## Kutipan Dokumen

★ ★ ★ ★ ★ ★ ★

Skip to main content

K E L U A R G A

Tiadalah dapat seorang pembahas menentukan suatu sistem keluarga yang dipakai oleh kabilah-kabilah Arab. Karena adat istiadat kabilah-kabilah itu kadang-kadang amat jauh berbeda. Yang demikian disebabkan oleh sistem kabilah, yang telah menjadikan satu kabilah sebagai satu kesatuan yang mempunyai adat istiadat dan budi pekerti tersendiri, yang boleh jadi amat jauh bedanya dari adat istiadat dan budi pekerti kabilah-kabilah yang lain.
Akan tetapi ada suatu gejala yang boleh dikatakan kelihatan dengan jelas pada tiap-tiap kabilah. Yaitu : adat menjaga dan membela wanita, dan memandang kehormatan perempuan itu lebih tinggi harganya daripada jiwa, harta dan anak pinak.
Perempuan-perempuan itu sendiri pun, kerapkali pula dapat mempergunakan kesempatan mereka di medan perang untuk memompakan semangat yang berapi-api kepada kaum laki-laki yang sedang bertempur.
Pada pertempuran Dzi Qar yang terjadi antara bansa Persia dengan Kabilah Bakr tampilah seorang perempuan dari Bani Ajal menyanyikan sebuah lagu untuk menghasung kaum laki-laki yang sedang bertempur, agar mereka bertempur dengan mati-matian.
Dalam nyanyian itu ia atas nama teman-temanya kaum wanita mengucapkan janji yang muluk-muluk kepada kaumlaki-laki yang sedang bertempur itu. Janji itu akan dipenuhi kalau mereka menang, dan diancam kalau mereka kalah. Nyanyian ini diubah dalam sebuah sajak yang berbunyi:

"Kalau kamu dapat mengalahkan musuh, kita berpeluk-pelukan.
Kita hamparkan permadani
Tetapi kalau kamu yang kalah, kita bercerai.
Cerai sebagai orang yang tak pernah mencintai"

★ ★ ★ ★ ★ ★ ★

## Tujuan
A - Menurut teks tentang keluarga kabilah Arab, dari kalangan mana perempuan yang menyanyikan lagu pada pertempuran Dzi Qar?
B - Ketik ulang bagian teks tentang keluarga kabilah Arab yang dimulai dari "Perempuan-perempuan itu sendiri" dan diakhiri dengan "musuh, kita berpeluk-pelukan.".
Baris-baris data diambil dari sumber yang berbeda dengan teks ini.

## Data
★ ★ ★ ★ ★ ★ ★

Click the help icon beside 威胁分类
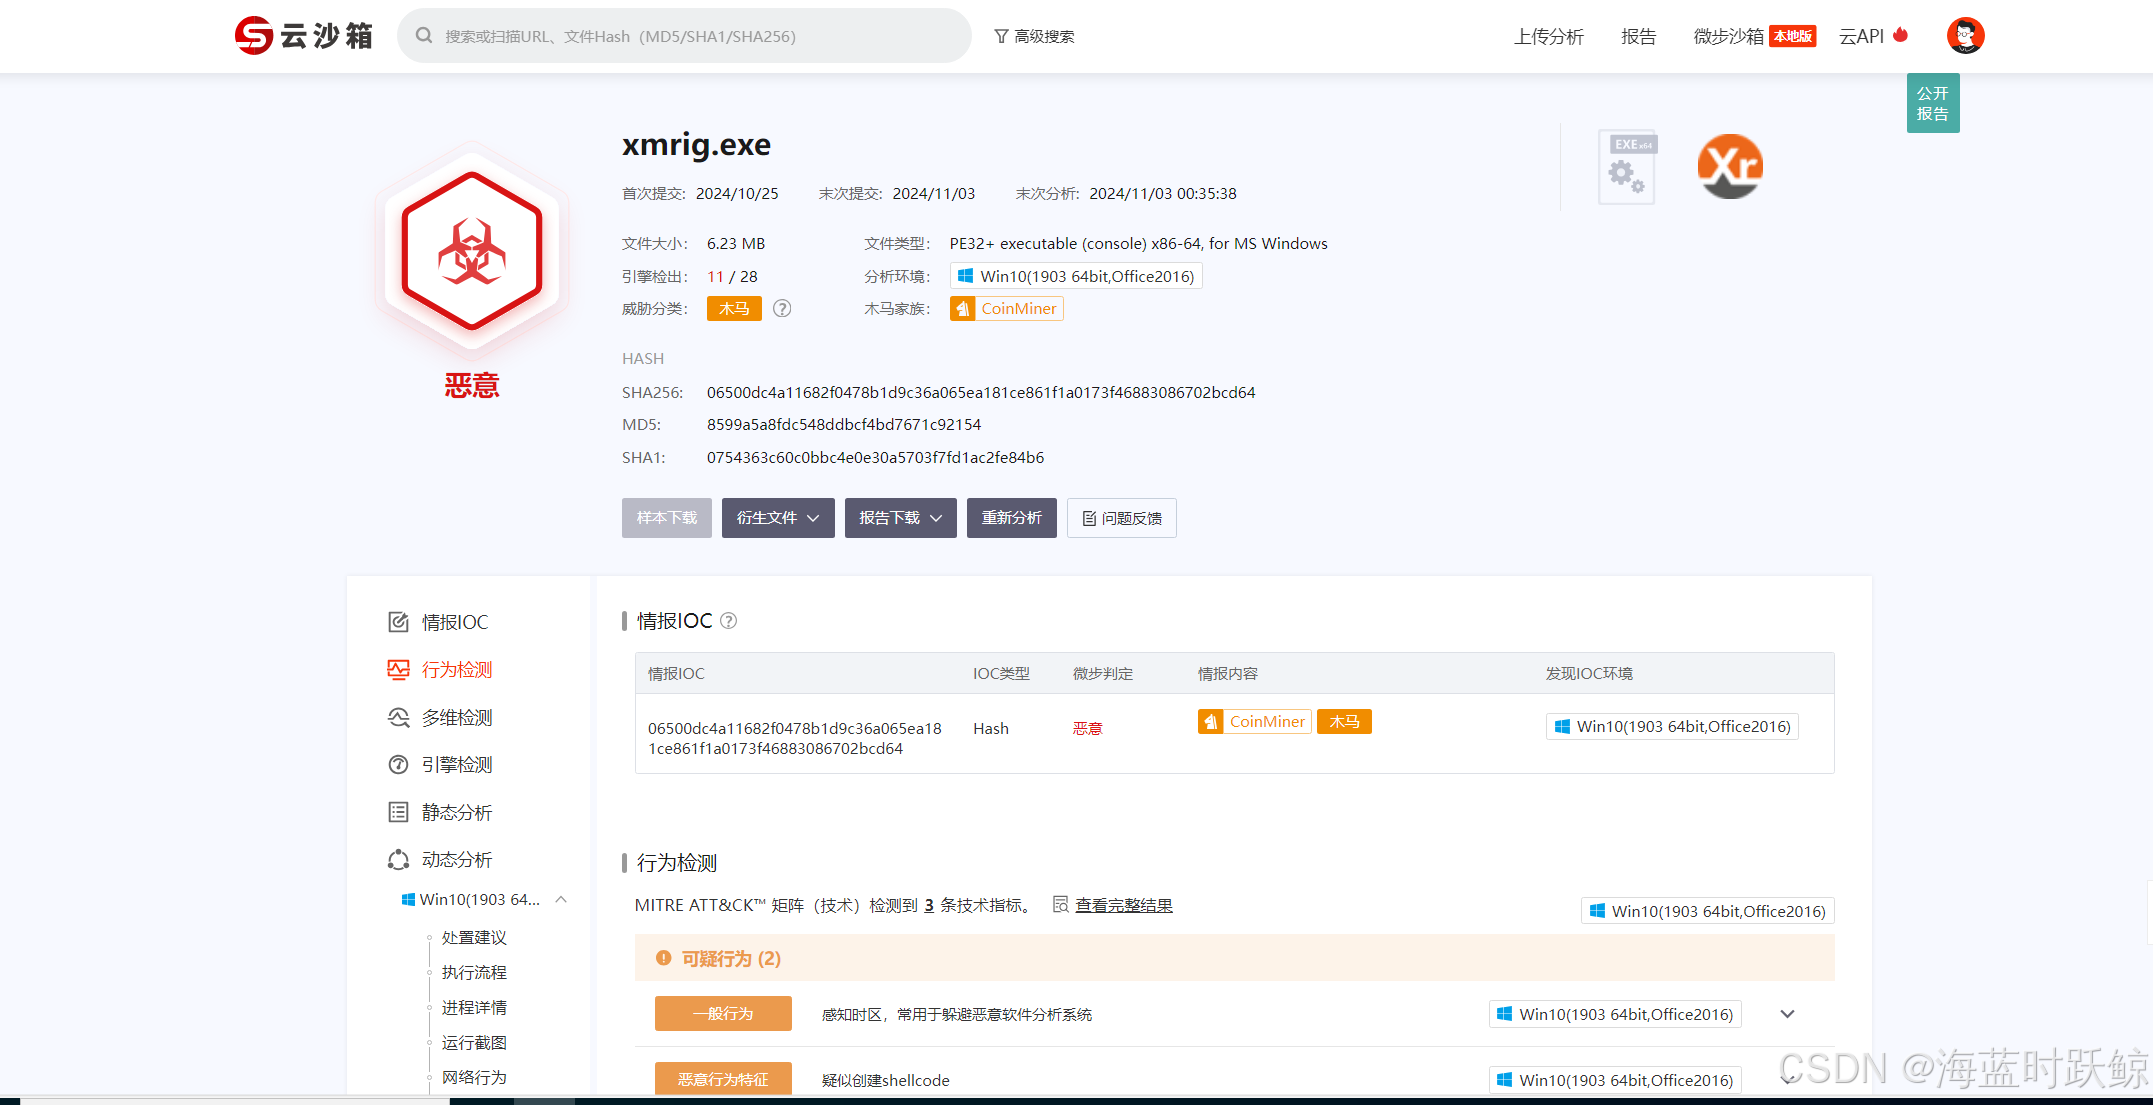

★ ★ ★ ★ ★ ★ ★

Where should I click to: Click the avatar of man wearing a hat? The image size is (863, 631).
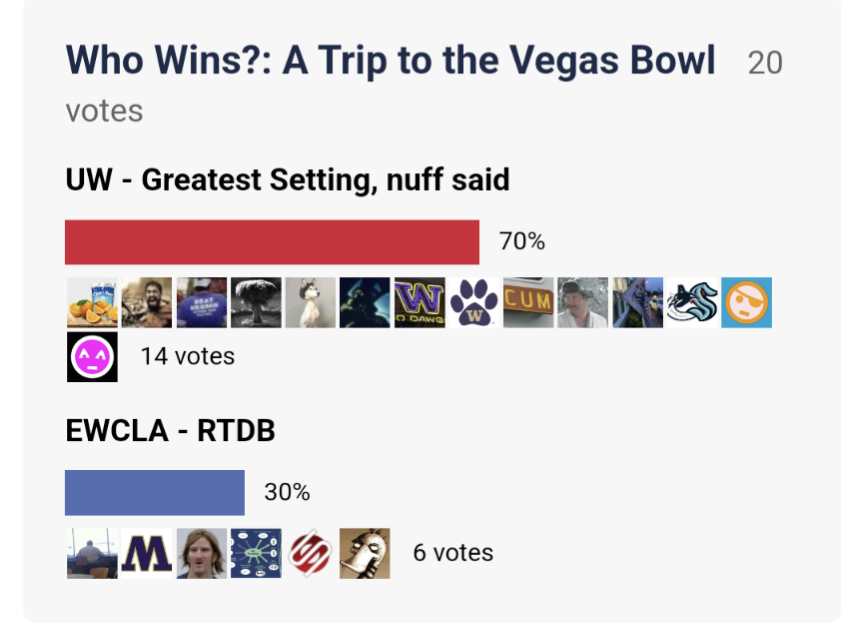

★ ★ ★ ★ ★ ★ ★

## Hasil Berurutan
A - Dari Bani Ajal.

B -
Perempuan-perempuan itu sendiri pun, kerapkali pula dapat mempergunakan kesempatan mereka di medan perang untuk memompakan semangat yang berapi-api kepada kaum laki-laki yang sedang bertempur.
Pada pertempuran Dzi Qar yang terjadi antara bansa Persia dengan Kabilah Bakr tampilah seorang perempuan dari Bani Ajal menyanyikan sebuah lagu untuk menghasung kaum laki-laki yang sedang bertempur, agar mereka bertempur dengan mati-matian.
Dalam nyanyian itu ia atas nama teman-temanya kaum wanita mengucapkan janji yang muluk-muluk kepada kaumlaki-laki yang sedang bertempur itu. Janji itu akan dipenuhi kalau mereka menang, dan diancam kalau mereka kalah. Nyanyian ini diubah dalam sebuah sajak yang berbunyi:

"Kalau kamu dapat mengalahkan musuh, kita berpeluk-pelukan.